──────── 原始材料 ────────

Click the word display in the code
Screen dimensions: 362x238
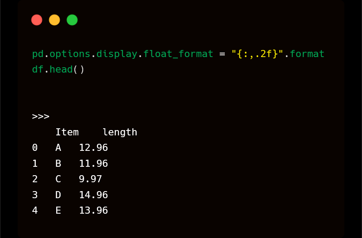click(117, 54)
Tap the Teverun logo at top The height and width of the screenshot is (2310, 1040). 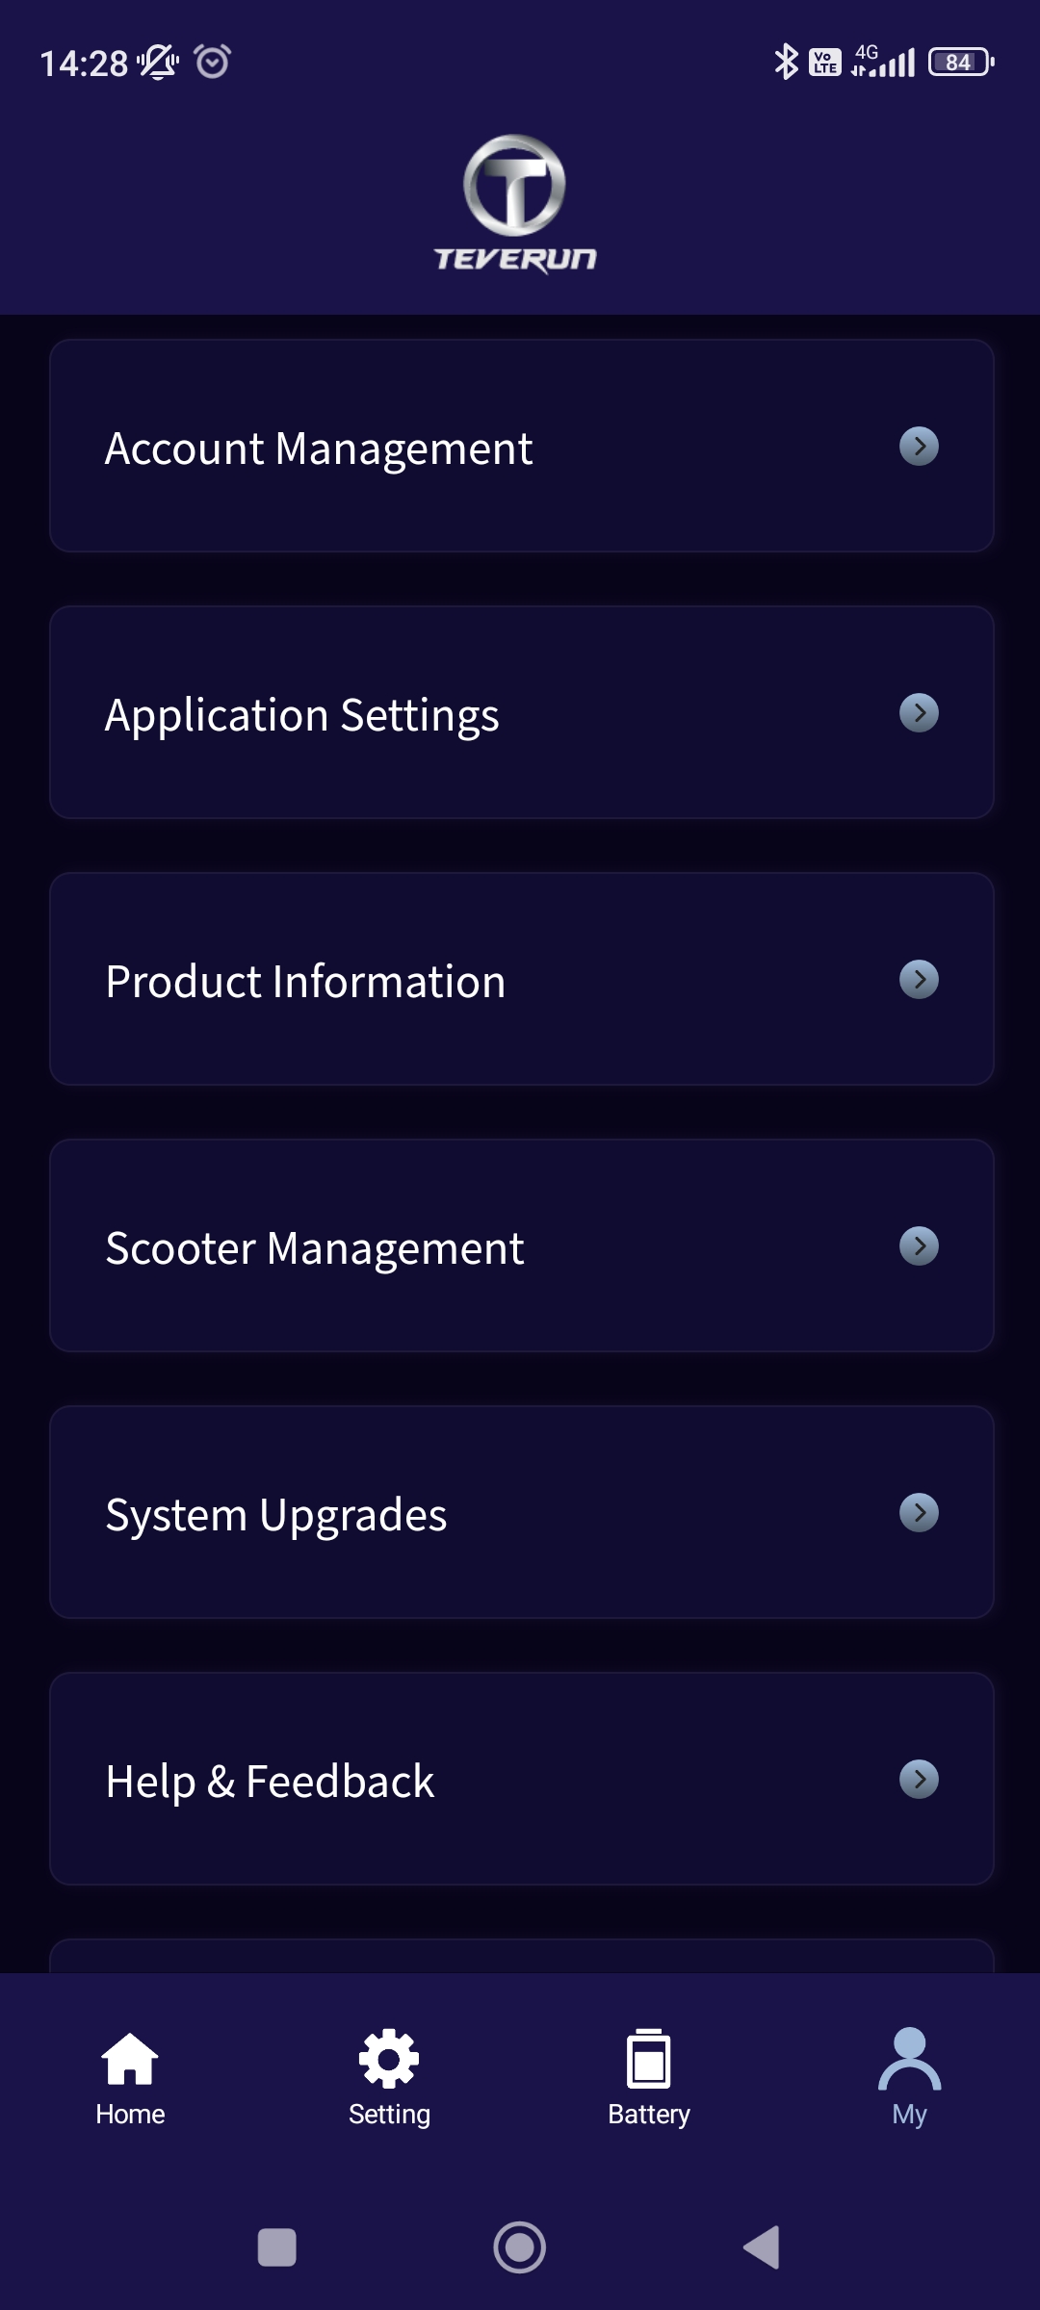tap(515, 204)
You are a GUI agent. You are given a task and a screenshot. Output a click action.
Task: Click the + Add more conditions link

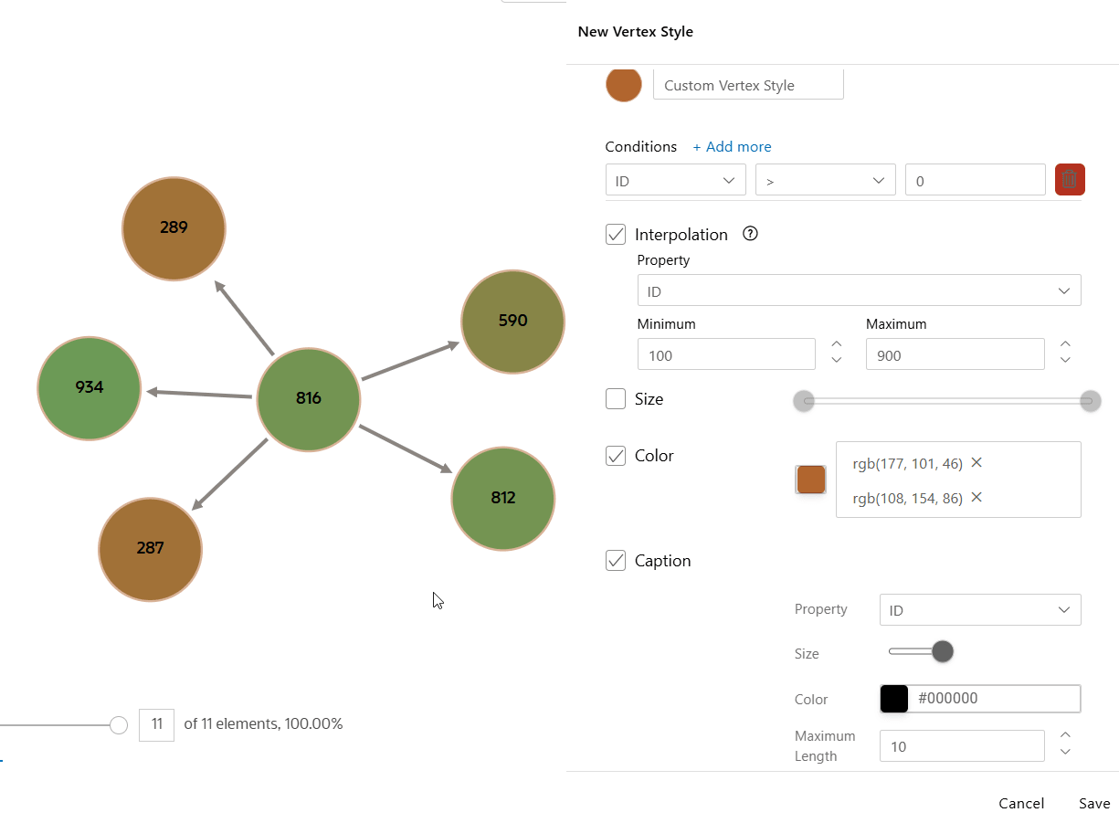coord(732,146)
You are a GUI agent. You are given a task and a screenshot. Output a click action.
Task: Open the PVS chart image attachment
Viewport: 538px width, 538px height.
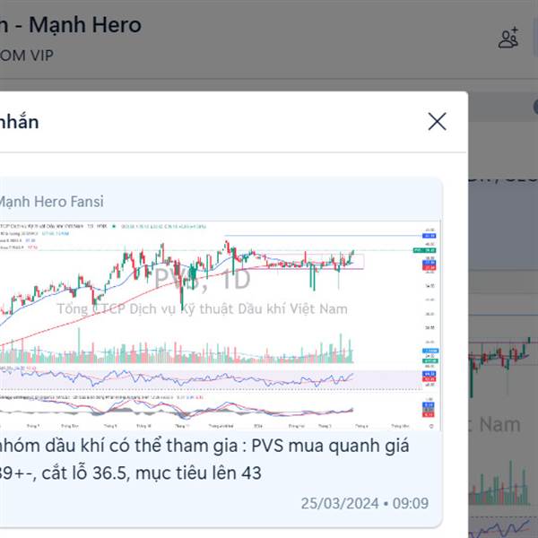coord(219,325)
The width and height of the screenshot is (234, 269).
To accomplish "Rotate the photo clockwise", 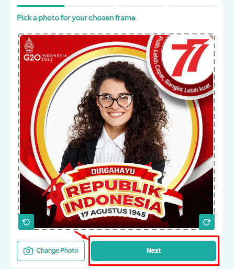I will click(207, 222).
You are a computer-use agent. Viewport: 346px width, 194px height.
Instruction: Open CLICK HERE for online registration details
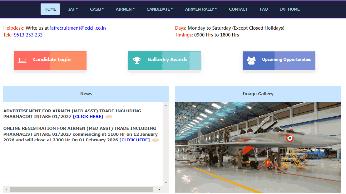134,140
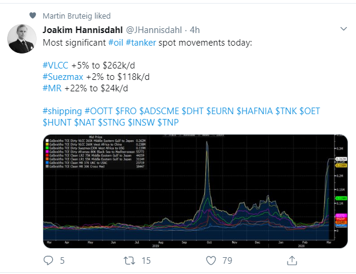Open the #Suezmax hashtag
The height and width of the screenshot is (274, 356).
tap(63, 77)
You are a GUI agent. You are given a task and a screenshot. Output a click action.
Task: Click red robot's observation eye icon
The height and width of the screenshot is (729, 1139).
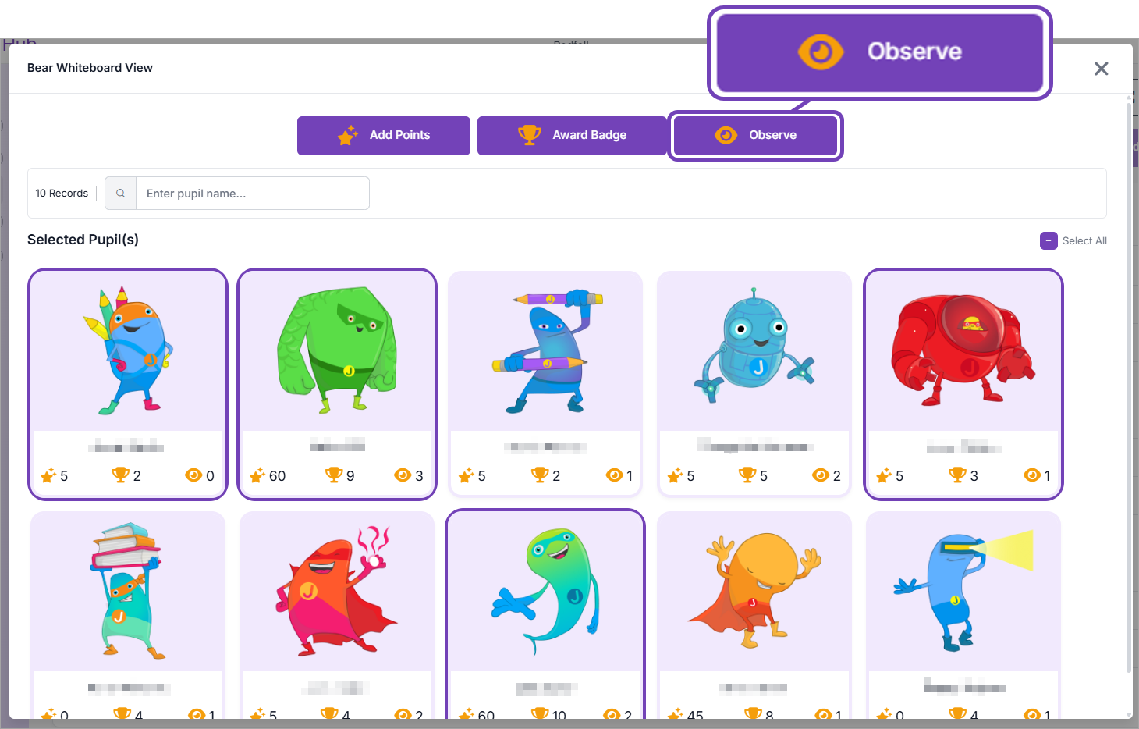(x=1032, y=475)
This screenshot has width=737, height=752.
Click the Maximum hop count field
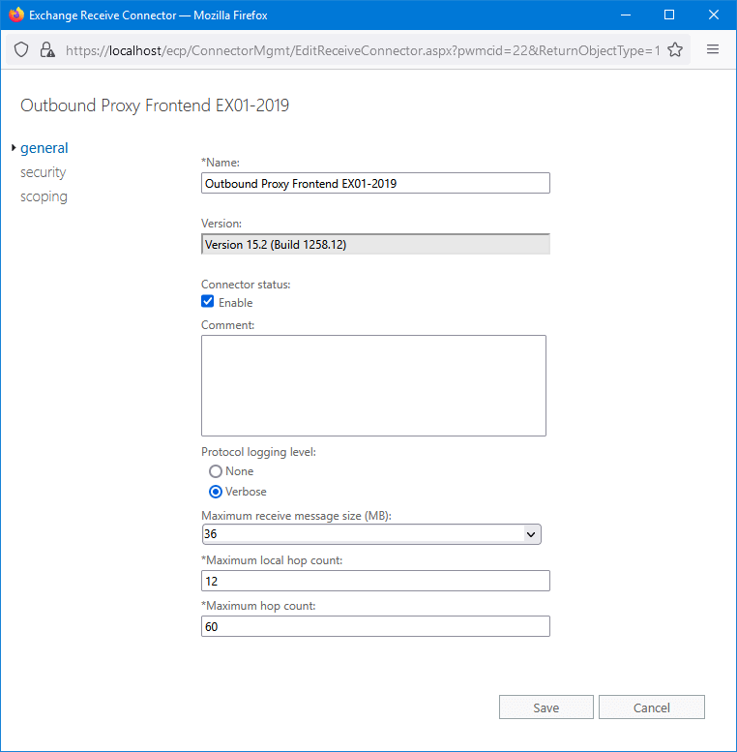(375, 626)
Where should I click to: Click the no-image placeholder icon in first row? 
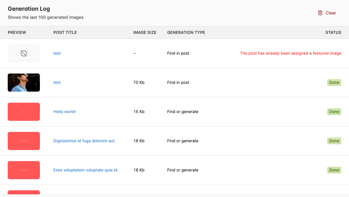point(24,53)
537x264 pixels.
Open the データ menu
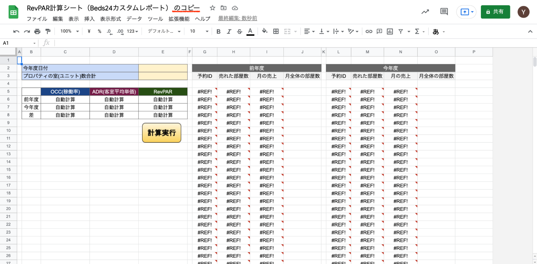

────────

任务目标:
列出上面列表中含有字符串“image”的每一行，逐行完整抄录。匹配时区分大小写。

完整回答:
Task: Open the PVS chart image attachment
Where should I click to: Click the no-image placeholder icon in first row? 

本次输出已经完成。